How to Print
If you want to get something resin 3D printed at the Invention Studio, there is an easy 4 step process to create your parts! Like our standard 3D printing, resin printing, including the resin, is completely free.
This page will guide you through the process of generating your STL, slicing your part, cleaning your part, and curing your part, but it does not replace formal resin training and testing. You may not touch anything within the resin printing area without having completed the training and test. Thankfully for you, we train all of our full Prototyping Instructors on how to safely operate the resin printers and related post-processing, so you can still get parts without undergoing training and testing yourself.

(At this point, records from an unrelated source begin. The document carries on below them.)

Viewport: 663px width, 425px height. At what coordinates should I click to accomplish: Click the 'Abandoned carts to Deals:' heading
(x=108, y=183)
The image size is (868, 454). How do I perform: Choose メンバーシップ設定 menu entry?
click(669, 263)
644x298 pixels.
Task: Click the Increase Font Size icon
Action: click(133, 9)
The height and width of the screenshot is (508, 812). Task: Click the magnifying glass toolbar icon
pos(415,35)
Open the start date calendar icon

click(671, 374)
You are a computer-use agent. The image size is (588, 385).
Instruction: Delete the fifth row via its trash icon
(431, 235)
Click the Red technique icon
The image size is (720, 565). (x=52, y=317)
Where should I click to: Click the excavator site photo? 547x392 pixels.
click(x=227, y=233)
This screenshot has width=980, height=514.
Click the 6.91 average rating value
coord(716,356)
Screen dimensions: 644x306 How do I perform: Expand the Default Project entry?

Resin Print with ENGINEERING RESINS: Ticket Submission Link
1. Generating Your STL
There are countless proprietary file encoding systems to store information about a three dimensional object, but thankfully there is a universal standard that all 3D printing workflows use as their starting point: the STL.

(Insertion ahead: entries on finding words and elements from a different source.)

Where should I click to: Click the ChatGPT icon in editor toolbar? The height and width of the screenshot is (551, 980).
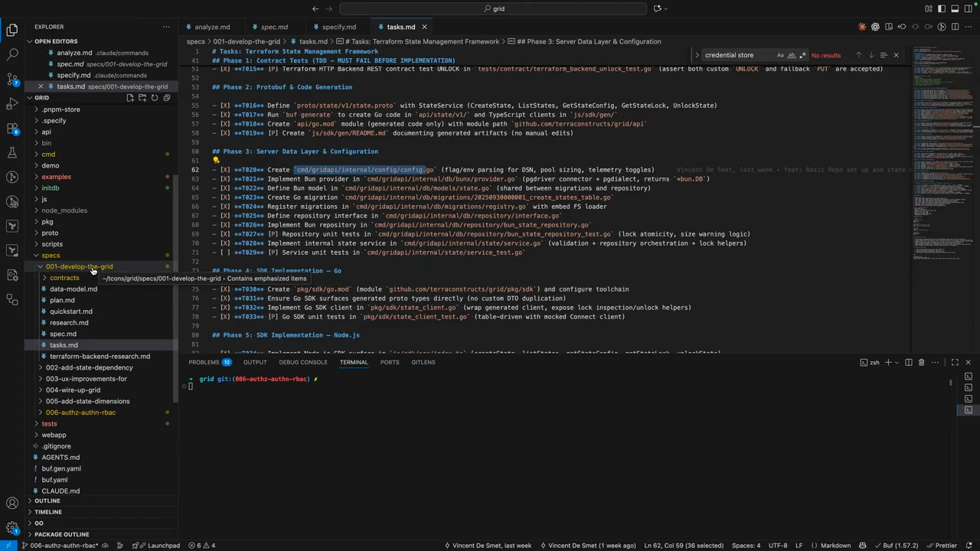coord(875,27)
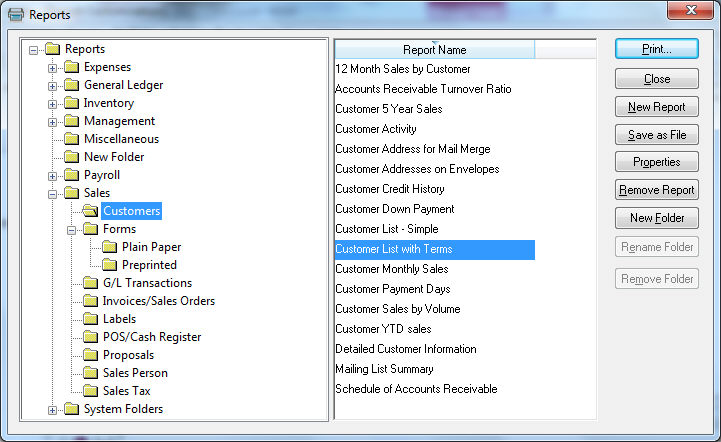Click the Report Name column header
Screen dimensions: 721x442
tap(434, 49)
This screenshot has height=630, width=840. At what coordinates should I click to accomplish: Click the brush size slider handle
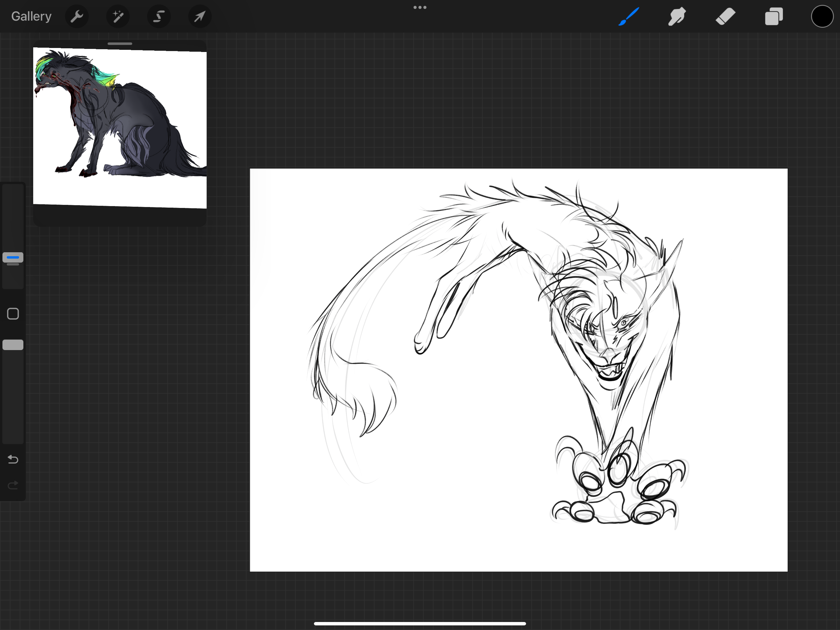tap(13, 258)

STLs consist of many triangular faces which approximate the outside surface of your 3D part.
If you are getting your design from some online repository of files, like Thingiverse, the files will almost certainly be delivered in STL format.
If you are designing the part yourself in Solidworks, Fusion 360, or any other CAD software, the STL file format will be available in some export or save-as menu. Make sure to check your settings when exporting to an STL. Solidworks, for example, defaults to 10 degree angular resolution, so a circle is approximated to 36 faces, which is not much when creating a wheel! Be careful with too fine of an STL though, as the slicing times scale with the number of faces in the part.
2. Slicing Your Part
In a broad sense, slicing is the process of turning your generic STL file into machine instructions that the 3D Printer can understand.

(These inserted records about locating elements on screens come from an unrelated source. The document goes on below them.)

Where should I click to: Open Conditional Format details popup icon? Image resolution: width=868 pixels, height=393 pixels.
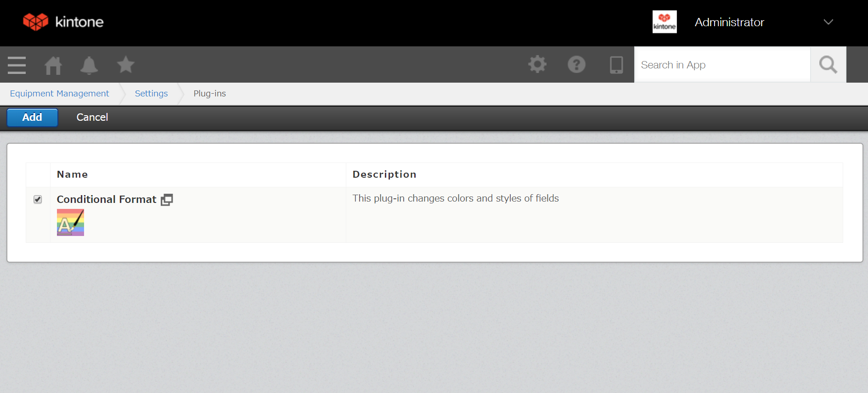pos(167,200)
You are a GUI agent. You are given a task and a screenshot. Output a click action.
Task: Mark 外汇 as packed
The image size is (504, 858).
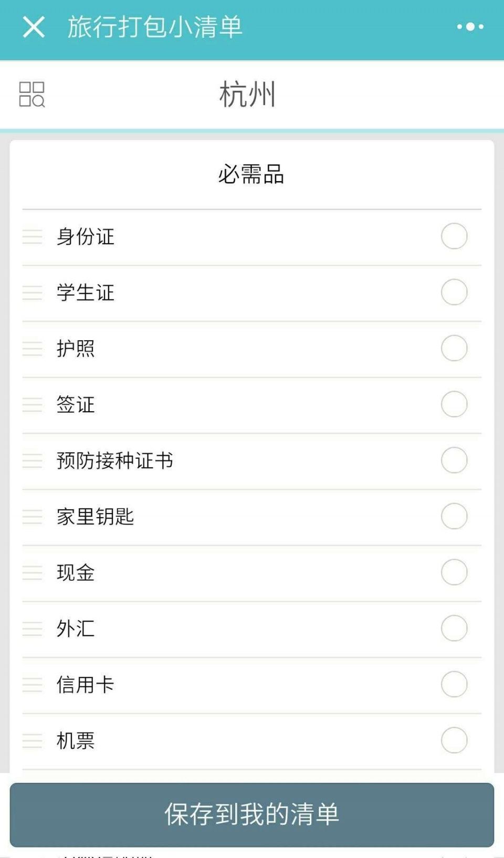tap(454, 629)
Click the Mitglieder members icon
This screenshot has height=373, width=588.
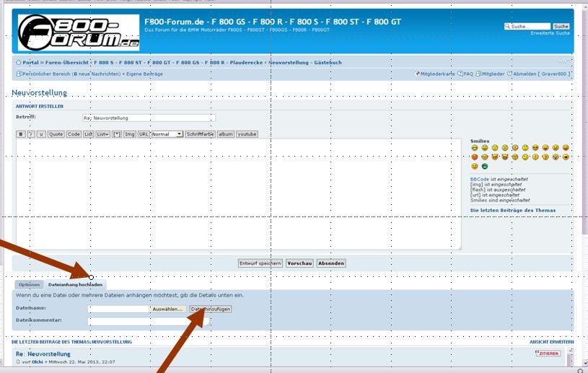pos(478,74)
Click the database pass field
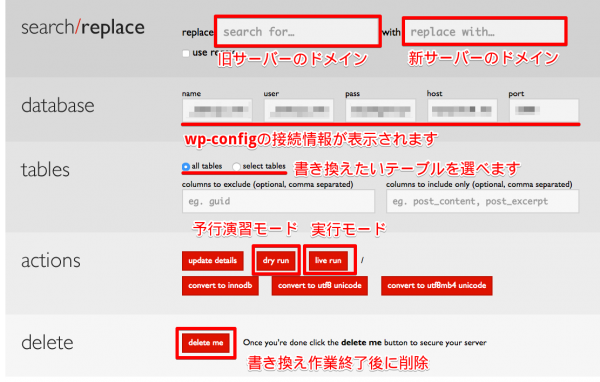 pos(380,110)
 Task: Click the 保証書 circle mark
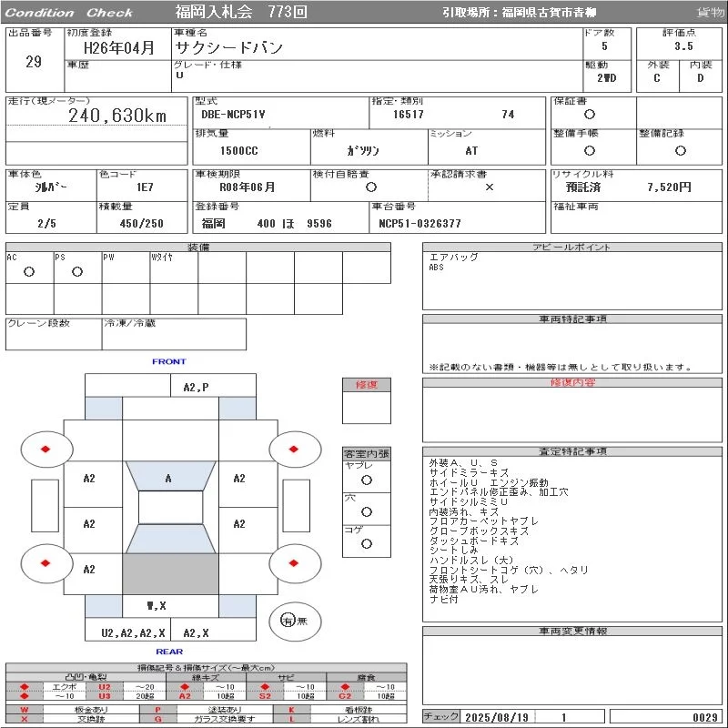(590, 115)
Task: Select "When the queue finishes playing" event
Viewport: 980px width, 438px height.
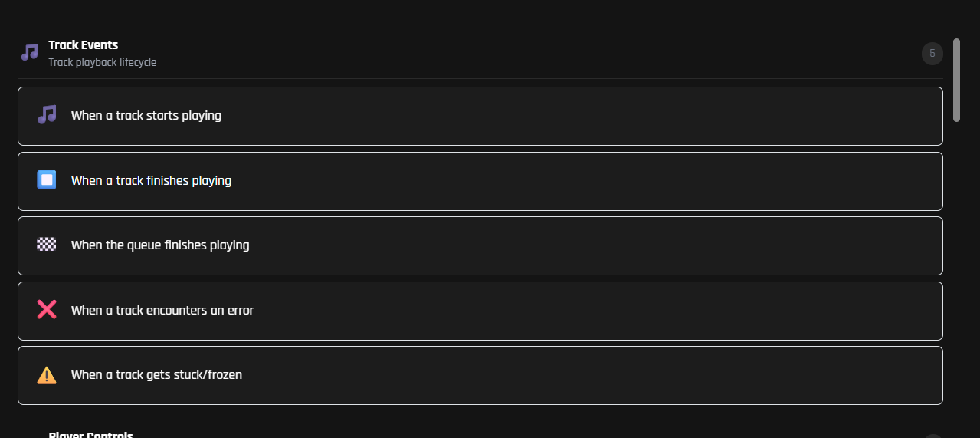Action: [x=160, y=245]
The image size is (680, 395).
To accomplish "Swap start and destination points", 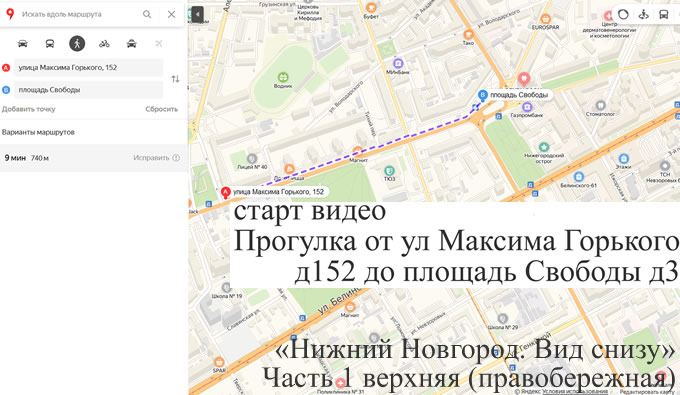I will [x=175, y=79].
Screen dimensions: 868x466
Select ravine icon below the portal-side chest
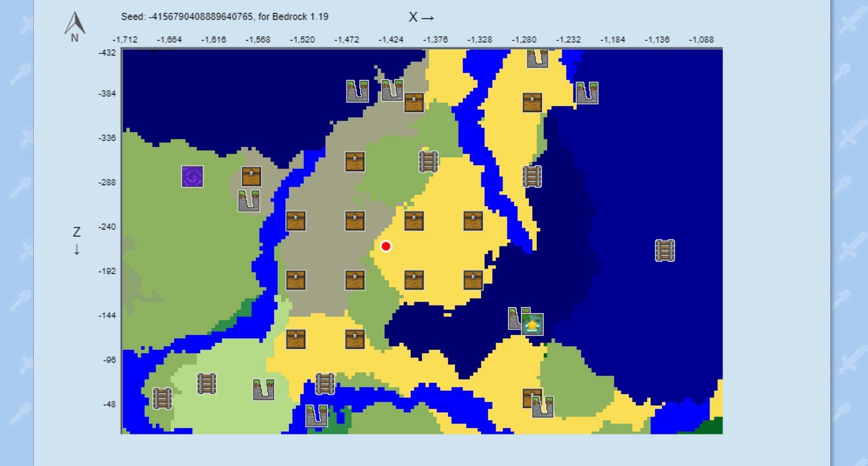point(249,201)

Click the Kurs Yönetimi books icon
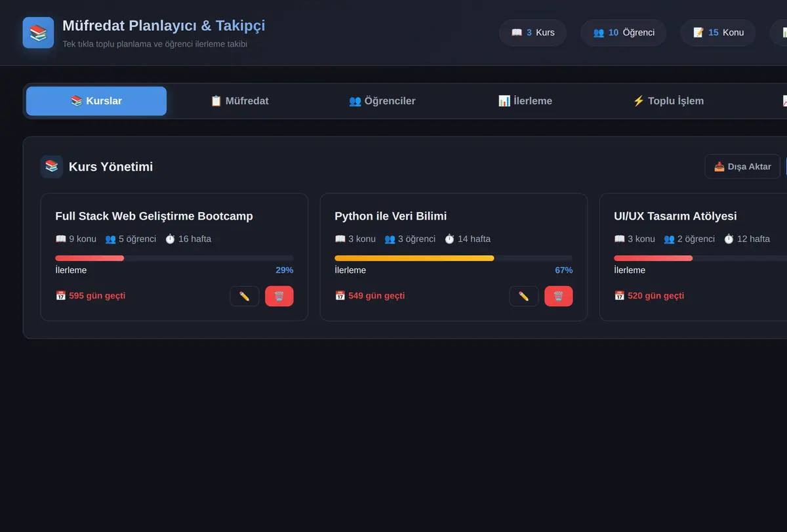point(52,167)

Resin 3D printers operate by extruding material in a 2D layer, and then shifting that layer downwards and building another layer on top of it.
These discrete layers come together to make a complete 3D shape. Slicing turns your 3D STL model into a set of 2D "slices" that the printer can actually produce.
Since all of our printers are Formlabs, we use PreForm, their slicing program. It is free to download on your machine, and we have it set up on our computers at the Studio.
3. Cleaning Your Part
Liquid resin is nasty stuff, so we need to clean it off completely before touching the parts with our bare hands.
Our cleaning process consists of using these specialized tanks, called Form Washes, which are filled with Isopropyl Alcohol. The Isopropyl Alcohol will dissolve the liquid resin that is remaining on your part without damaging the parts that the laser in the printer has already hardened.
Once you put your parts through the Form Wash, you should inspect them for remaining liquid resin and then leave them to completely dry before curing. If any liquid resin is still present inside of small features, use the hand bottles present in the cleaning area.
Every Form Wash has a different purpose, so make sure to quickly check yourself on the label before putting parts into it!
4. Curing Your Part
At this point your part is completely dry, and all liquid resin has been cleaned off, so it is safe to hold in your bare hands.
Unlike PLA prints that you may have done before, resin prints are not at their peak strength when they come off the printer. In fact, they are only at around 60% of their maximum strength.
You can look through the exact numbers according to Formlabs, the resin manufacturer. If you're not an aspiring mechanical engineer though, the key idea is that curing your parts makes them a lot stronger, at the expense of making them more brittle.
This isn't always the best choice for every project, but we recommend curing parts unless you have a reason not to.